> **Task brief**
Quote the entries below from the line with "You are a GUI agent. The screenshot is 1280×720." through the line with "EVENTS (888, 134)", both ends included, and only those lines.

> **Study material**
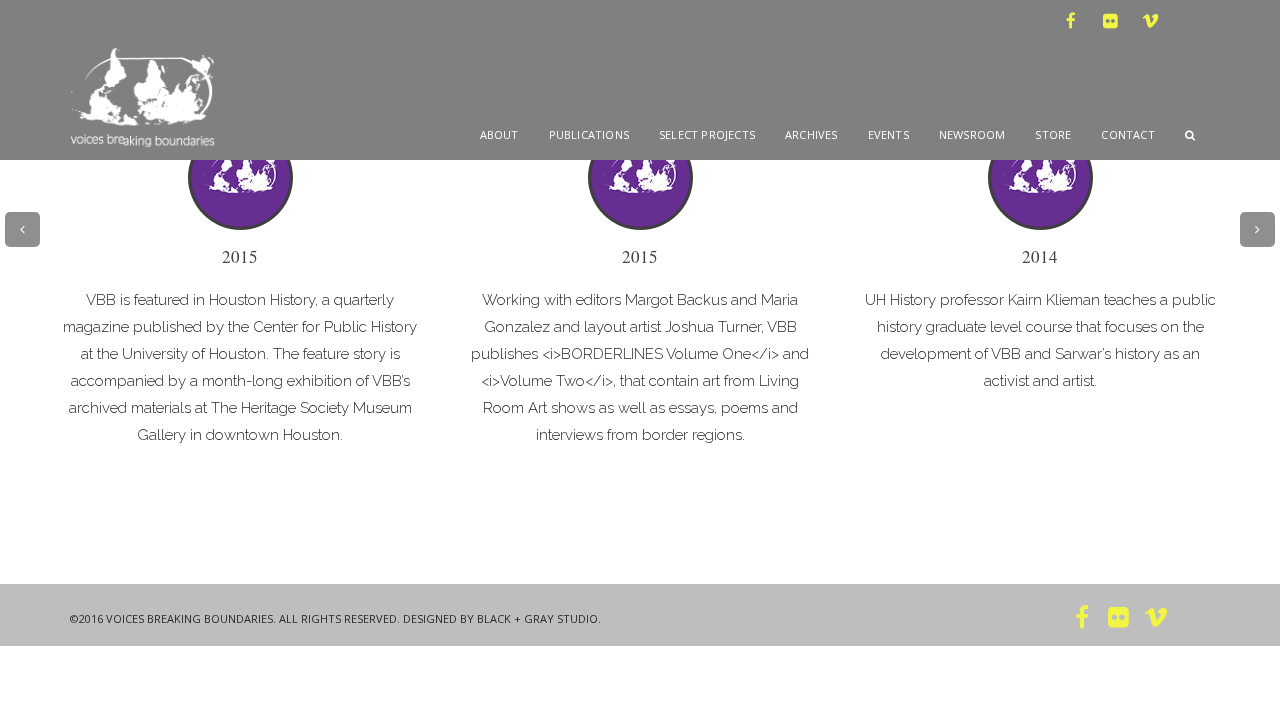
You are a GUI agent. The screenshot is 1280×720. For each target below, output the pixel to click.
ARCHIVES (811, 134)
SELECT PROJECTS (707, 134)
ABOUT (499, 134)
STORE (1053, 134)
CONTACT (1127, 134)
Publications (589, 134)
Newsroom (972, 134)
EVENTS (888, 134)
* * *
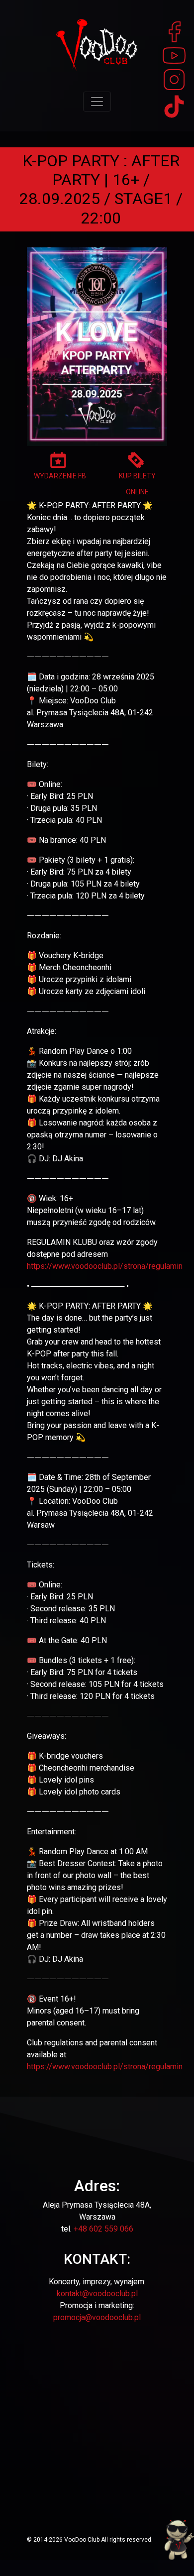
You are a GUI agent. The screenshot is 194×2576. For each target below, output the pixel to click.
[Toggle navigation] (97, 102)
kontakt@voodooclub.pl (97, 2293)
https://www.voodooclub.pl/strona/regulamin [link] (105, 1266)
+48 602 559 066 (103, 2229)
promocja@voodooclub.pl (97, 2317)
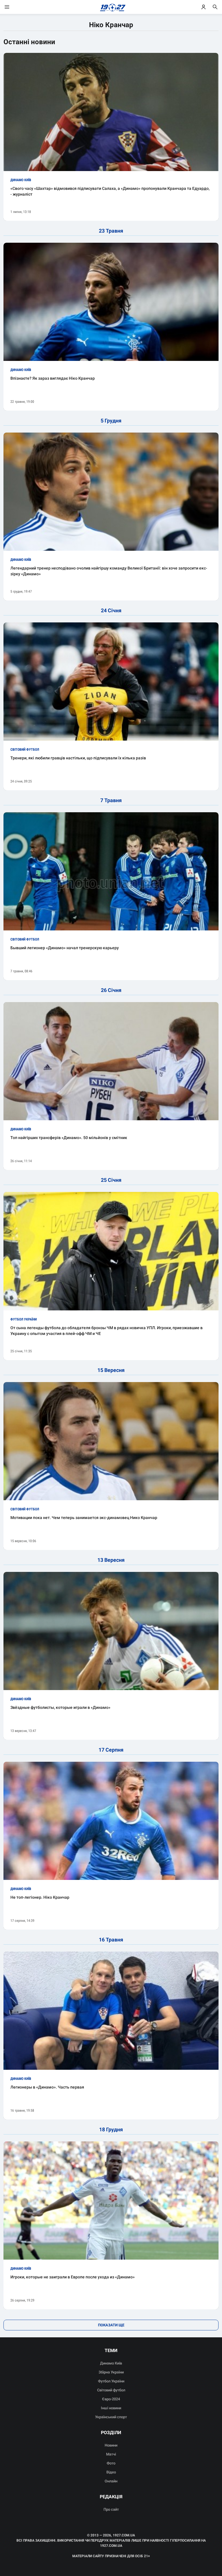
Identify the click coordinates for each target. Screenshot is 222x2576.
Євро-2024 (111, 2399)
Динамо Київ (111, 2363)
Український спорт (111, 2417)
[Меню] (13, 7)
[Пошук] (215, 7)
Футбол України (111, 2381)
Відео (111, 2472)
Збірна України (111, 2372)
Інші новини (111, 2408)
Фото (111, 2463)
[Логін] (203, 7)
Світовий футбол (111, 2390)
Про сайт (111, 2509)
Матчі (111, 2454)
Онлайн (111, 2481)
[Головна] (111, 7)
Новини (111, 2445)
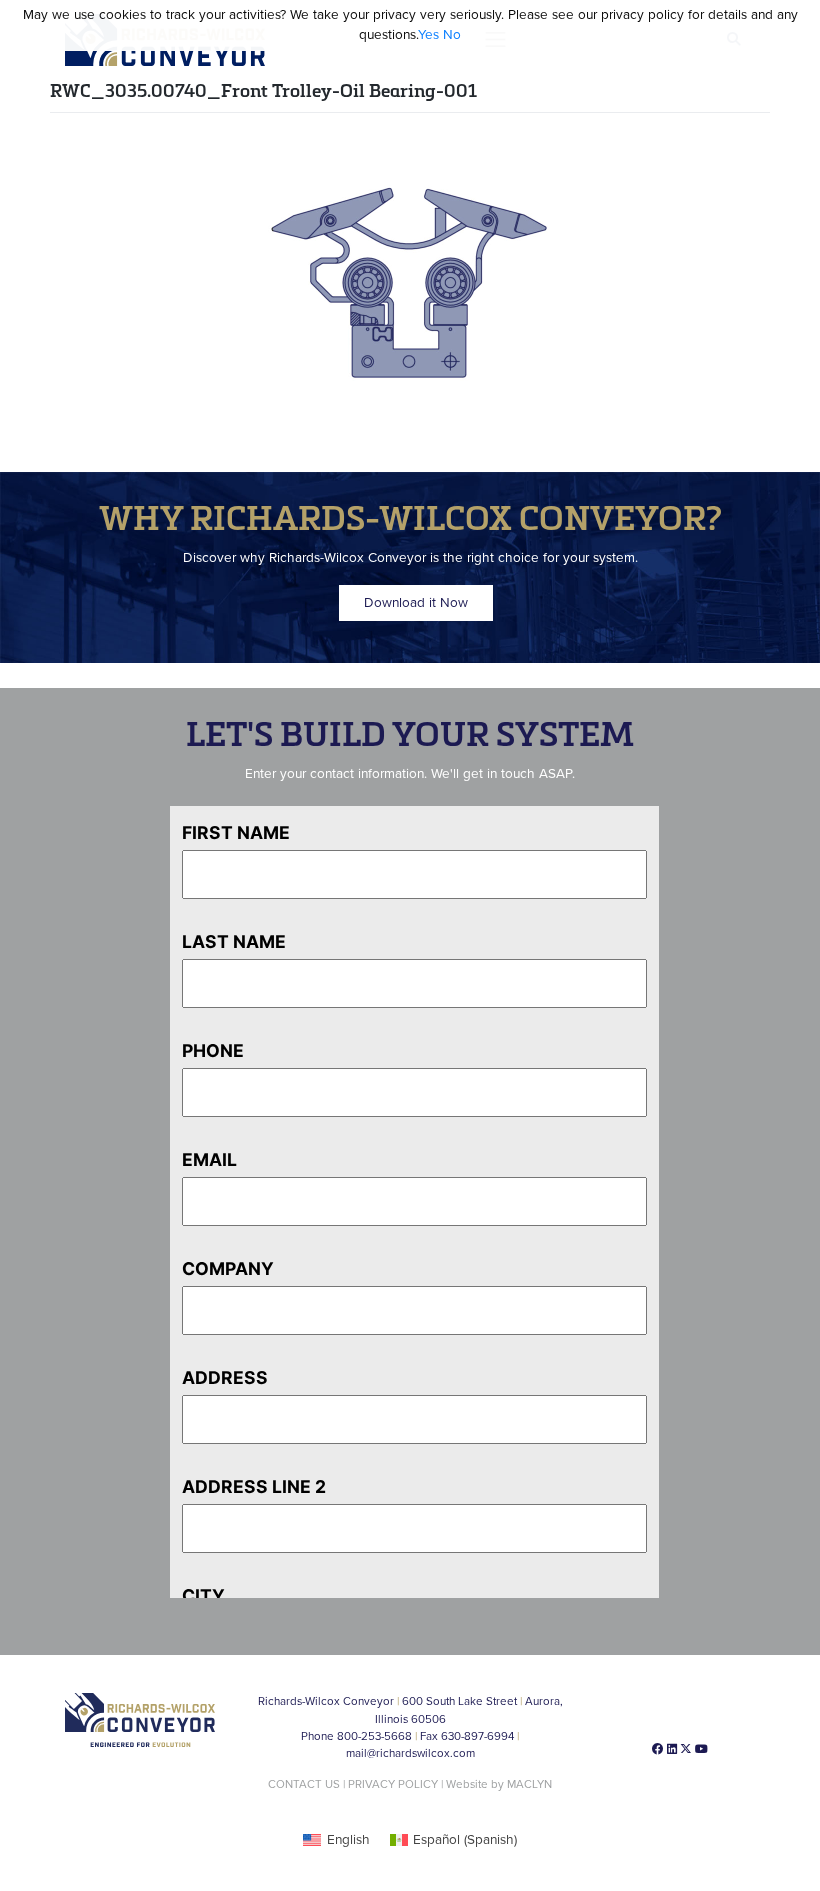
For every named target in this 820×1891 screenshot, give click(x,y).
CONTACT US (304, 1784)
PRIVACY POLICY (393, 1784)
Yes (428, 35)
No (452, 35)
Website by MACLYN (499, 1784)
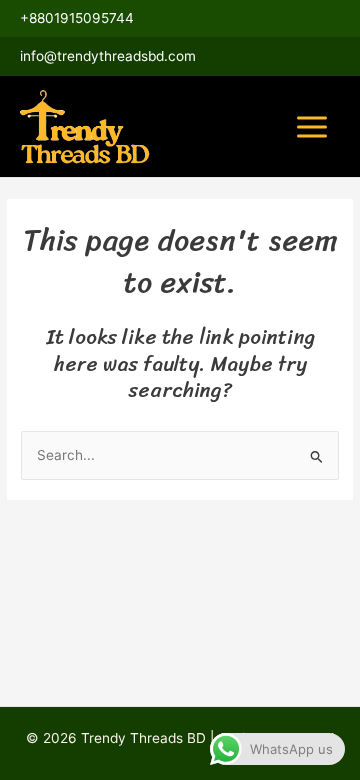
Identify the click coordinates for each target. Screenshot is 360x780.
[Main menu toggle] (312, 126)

> **Result below**
You are a GUI agent. The screenshot is 1280×720. For each target below, output the pixel to click.
ARCHIVES (811, 134)
SELECT PROJECTS (707, 134)
ABOUT (499, 134)
STORE (1053, 134)
CONTACT (1127, 134)
Publications (589, 134)
Newsroom (972, 134)
EVENTS (888, 134)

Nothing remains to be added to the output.